Enstar, the state's largest natural gas utility, has reached a tentative agreement with a union representing about 150 of its full-time and part-time workers. The United Association of Plumbers and Steamfitters Union Local 367 had been threatening a potential strike since negotiations stalled last month.

The union and Enstar came to a new, tentative agreement Thursday. The potential contract must still be voted on by Local 367 members. Union business manager Greg Walker said that he expects the vote to be taken within the next 10 days. Walker would not comment on the details of the contract agreement, but he hinted that the negotiation process did not end with an ideal solution for Enstar employees represented by the union.

"We made some significant movement that was very hard for us to make, and we made that movement in an effort to get the company to move as well," Walker said.

Chuck Dunagan, an Anchorage attorney on the union negotiating team, said that the contract was "good enough" to take to members for a vote. But Dunagan would not say if his negotiating team is actually recommending its members pass the tentative agreement with Enstar.

"We told Enstar that if they wanted us to cheerlead a contract, that it must contain several things," Dunagan said. "And those things are not in this current contract."

Dunagan said that one major concession made by the union was an agreement that any new Enstar employees it represents will be moved to a defined contribution or 401(k)-type retirement plan from the current defined benefits (pension) plan members now enjoy.

Enstar would not comment on the contract agreement or whether it thought that there could be any more meaningful negotiations if the Local 367 members vote against it.

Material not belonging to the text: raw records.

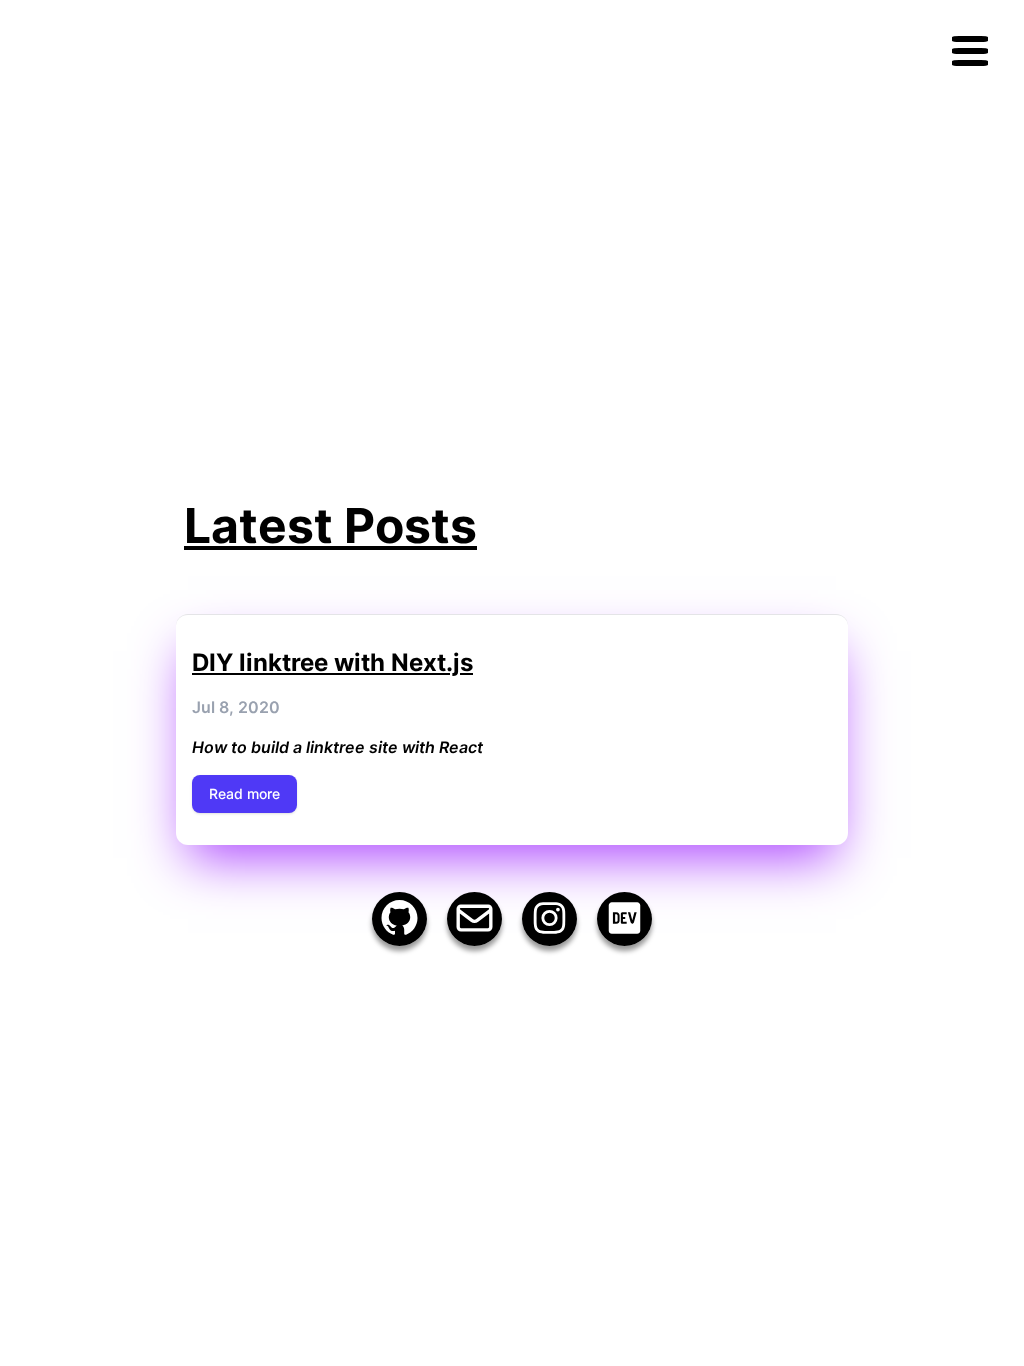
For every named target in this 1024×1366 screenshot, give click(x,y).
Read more (244, 793)
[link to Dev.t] (624, 919)
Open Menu (970, 51)
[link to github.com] (399, 919)
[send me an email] (474, 919)
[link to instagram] (549, 919)
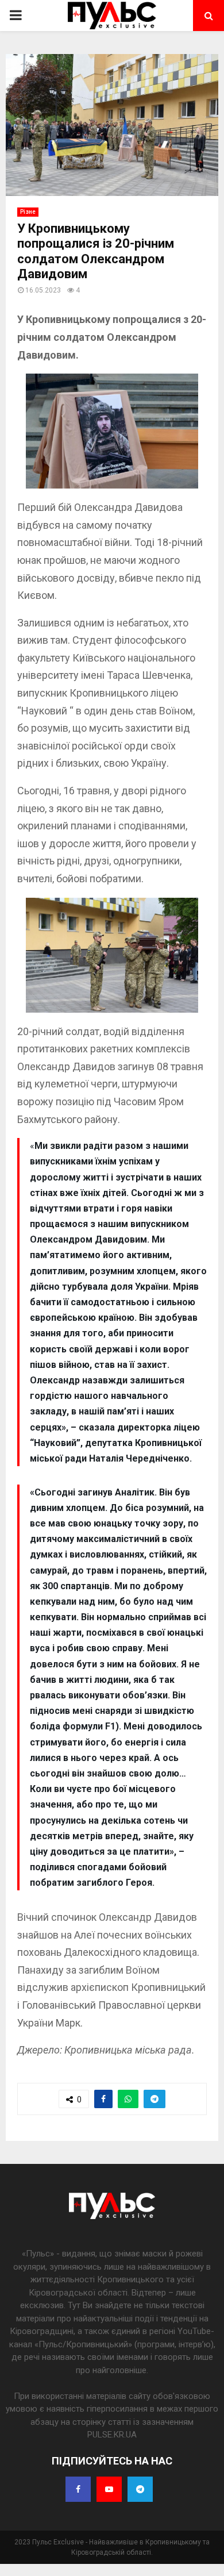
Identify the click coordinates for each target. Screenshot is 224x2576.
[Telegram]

"I think when you look at what a tentative agreement is, that it is the understanding that it works for both the union and the company," Enstar public information officer John Sims said.

Union members have already voted to strike but have not followed through with a work stoppage. The threat of a walk-off is still hovering over the process if the tentative agreement reached Thursday afternoon is not ratified.

"Enstar has drawn a line in the sand," Dunagan said. "It will be difficult moving on from this, and we wanted to get a referendum from members before we decide what our next step should be."

Enstar has more than 137,000 residential and commercial customers across Southcentral Alaska, from the Kenai Peninsula to the Matanuska-Susitna Borough.

Correction: An earlier version of this story swapped the definitions of defined benefits and defined contribution.